El aire tiene su ciencia


El primero de los 10 ejes temáticos en los que mana el PIGECA, apuesta por la investigación y el monitoreo, como partes esenciales del desarrollo de este Plan. Basándose en la tecnología y la ciencia, El PIGECA busca que estas sean herramientas que permitan diseñar y crear soluciones a los problemas de calidad de aire que enfrenta la sociedad para, de esta forma, lograr los objetivos y metas propuestas.

A grandes problemas, grandes soluciones; y el sector de la ciencia está llamado a analizar las investigaciones previas, desarrollar nuevos estudios que midan los efectos de la contaminación del aire sobre la salud en los habitantes del Valle de Aburrá, evalúen los costos de la contaminación atmosférica y del cambio climático en el entorno. Hay que generar las condiciones para interesar a la comunidad científica en la medición de los impactos de la problemática, y tomar, con esa información, las mejores decisiones al tiempo que se intercambian las experiencias entre territorios con problemáticas similares.

Para todo ello los datos son importantes, por eso se vinculan las redes de monitoreo, pronóstico y alertas de la calidad del aire; hasta el desarrollo de herramientas de procesamiento de información, pronóstico y modelación a escalas local y regional. 
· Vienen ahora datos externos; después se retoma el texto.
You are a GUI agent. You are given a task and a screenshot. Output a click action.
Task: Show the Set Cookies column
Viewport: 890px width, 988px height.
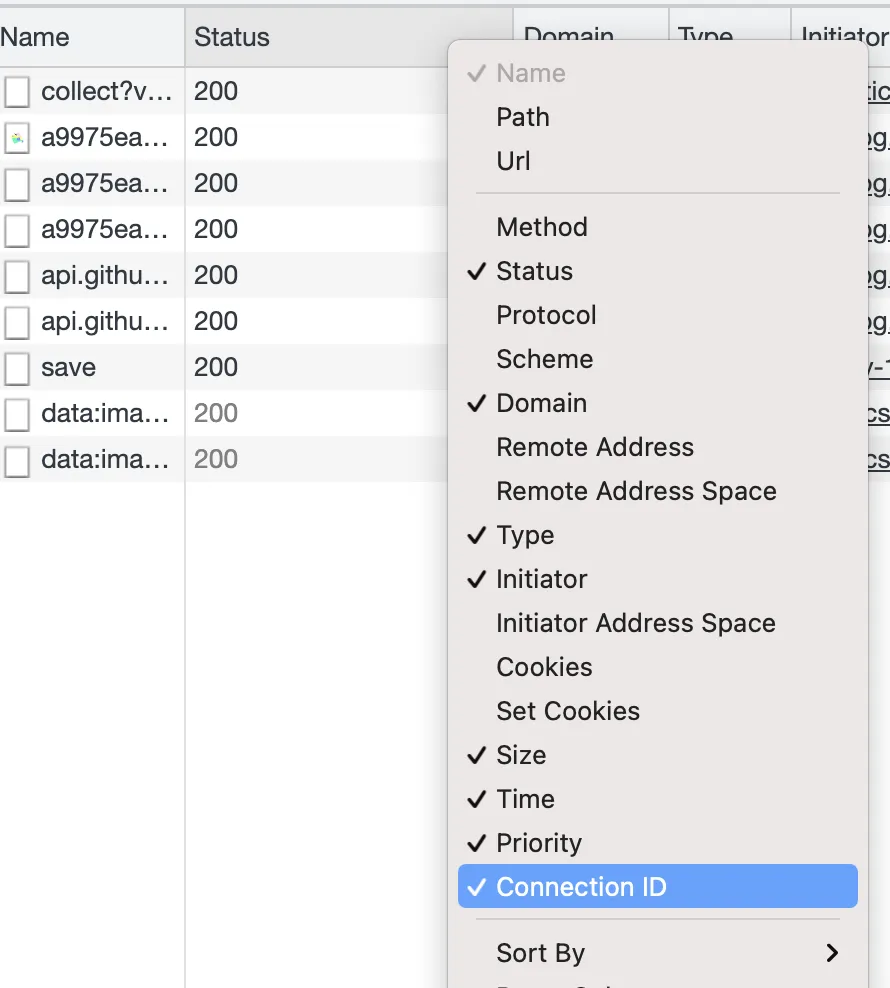[568, 711]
Para que sea efectiva, esta información debe ser de libre acceso con el fin de impulsar iniciativas y procesos de cocreación entre empresarios y ciudadanos, es decir, actividades conjuntas que generen soluciones de alto impacto en materia de calidad del aire.

Con la implementación de un sistema de vigilancia epidemiológica y la continua mejora de la red monitoreo de calidad aire, el primer eje del PIGECA espera generar un gran repositorio en materia de calidad de aire que pueda ser utilizado para el desarrollo de nuevas estrategias que impulsen el desarrollo sostenible y que generen grandes beneficios a la metrópoli.